Make a well in the center of the ground turkey. Add the eggs, and stir-fry over high heat until just set into large curds, about 2 minutes. Add the rice, and stir-fry until heated through and the grains are separated, about 3 minutes. Add the soy sauce, and stir-fry until absorbed, about 2 minutes. Stir in the sesame oil, and transfer to bowls. Stir in the scallions and mint, and garnish with the potato chips. Serve with hot sauce.
10. Turkey Biryani
Last is turkey biryani from Fine Cooking. The traditional Indian rice dish is composed of layers of rice, meat, and vegetables. In this simplified version, you can make everything in one pot on the stove. Then, bake the turkey biryani for 10 to 12 minutes. The spiced meat of choice in this dish is ground turkey, and it pairs perfectly with the butter, curry powder, cardamom, cloves, garlic, ginger, and cinnamon. Step out of your box, make this turkey biryani, and feel good about your homemade cooking.
- 3 tablespoons unsalted butter
- 1 16- to 20-ounce package ground turkey
- 2 tablespoons curry powder
- Kosher salt
- 1 cup frozen peas
- 1 medium onion, thinly sliced
- 6 green cardamom pods
- 4 whole cloves
- 1 3-inch cinnamon stick
- 4 medium cloves garlic, very thinly sliced
- 1 tablespoon minced fresh ginger
- 1 cup basmati rice
- 2 cups lower-salt chicken broth
- ¼ cup golden raisins
- ½ cup roasted cashews
- ⅓ cup chopped fresh cilantro
Directions: In a heavy-duty 5-quart pot, heat 1 tablespoon of the butter over medium-high heat. Add the turkey, 1 tablespoon of the curry powder, and ½ teaspoon salt. Cook, stirring occasionally, until the turkey is lightly browned and cooked through, 5 to 8 minutes. Transfer to a bowl, stir in the peas, and set aside.

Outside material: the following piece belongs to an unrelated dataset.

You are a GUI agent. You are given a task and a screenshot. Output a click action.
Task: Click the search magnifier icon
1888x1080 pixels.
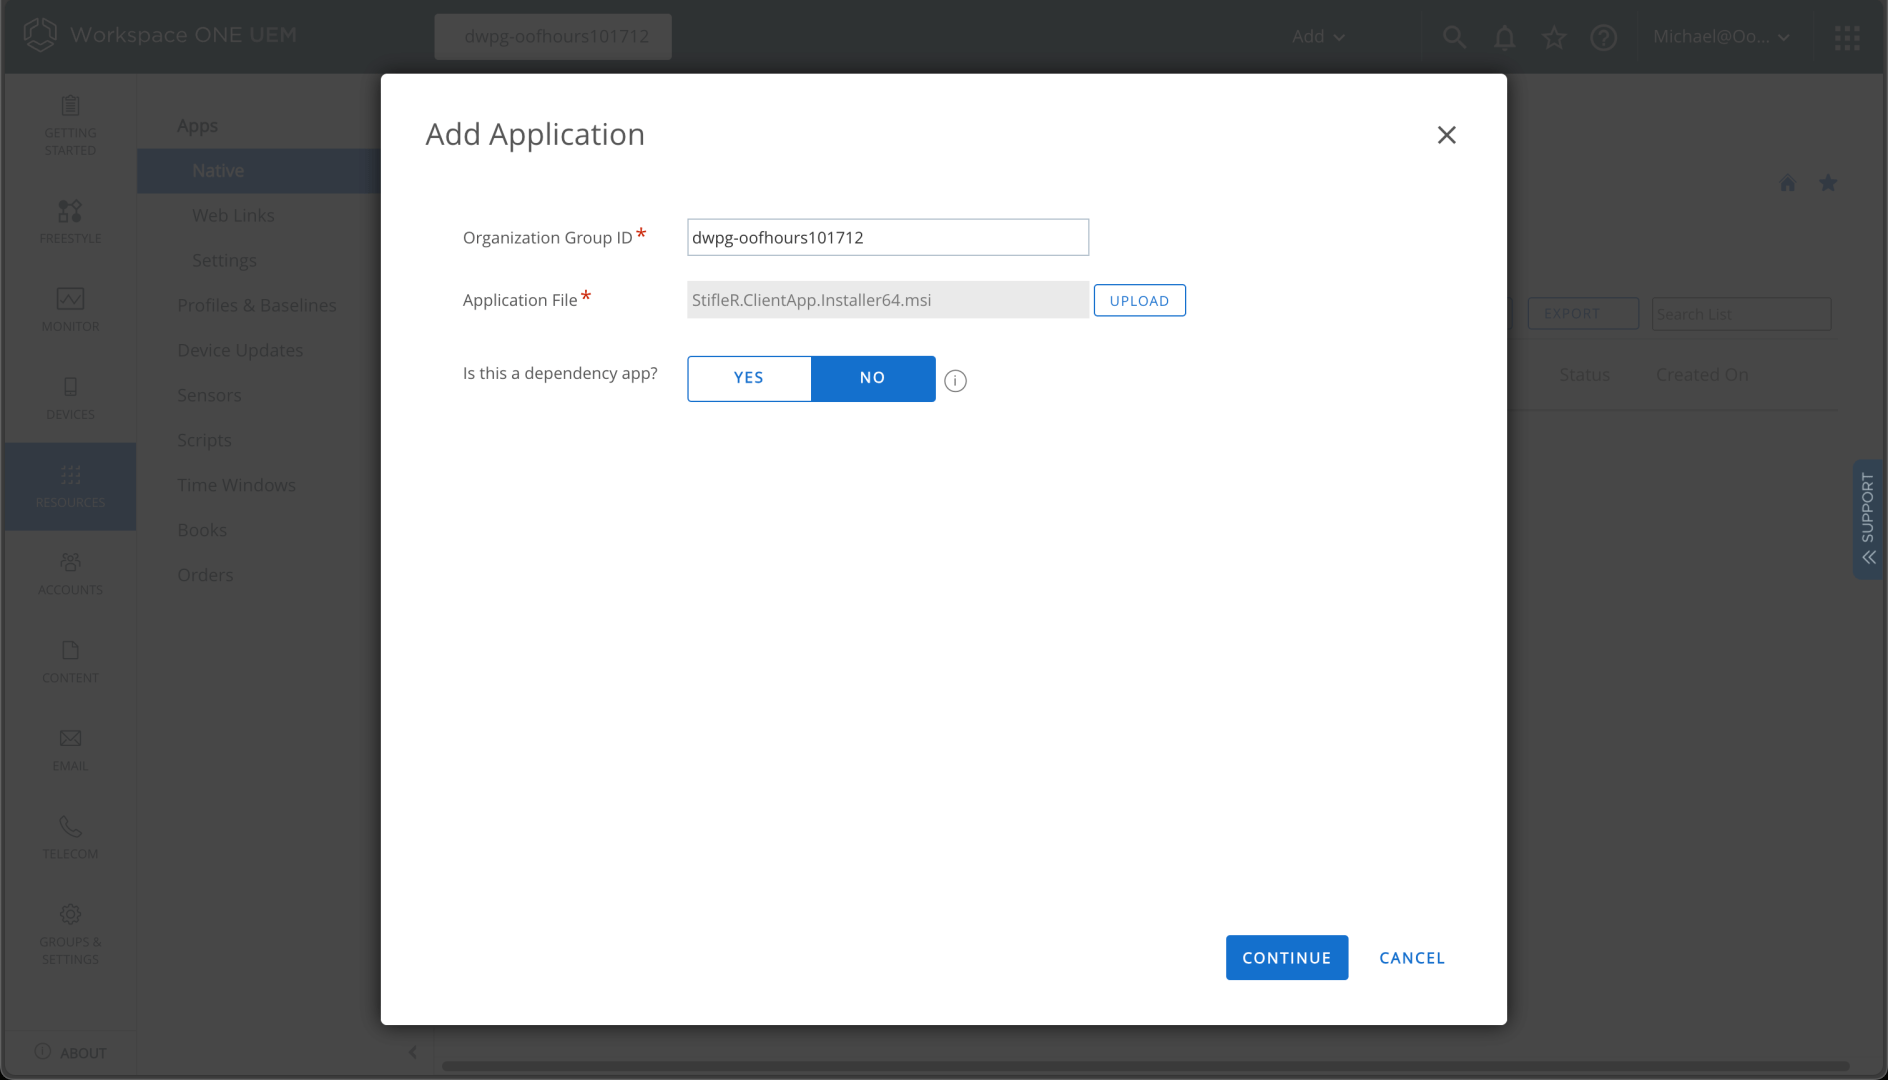(1454, 38)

Heat the remaining 2 tablespoons butter in the pot over medium-high heat. Add the onion, cardamom pods, cloves, cinnamon stick, and ½ teaspoon salt, and cook, stirring frequently, until the onion begins to brown, about 3 minutes. Add the garlic and ginger, and cook, stirring, for 1 minute. Stir in the rice and the remaining 1 tablespoon curry powder. Add the broth and raisins, and bring to a simmer. Turn the heat down to low, cover, and cook until the rice is just tender and the liquid is absorbed, 10 to 12 minutes.
Discard the cinnamon stick. Fold the turkey mixture, cashews, and cilantro into the rice, and cook just until the turkey and peas are warm. Season to taste with salt and serve.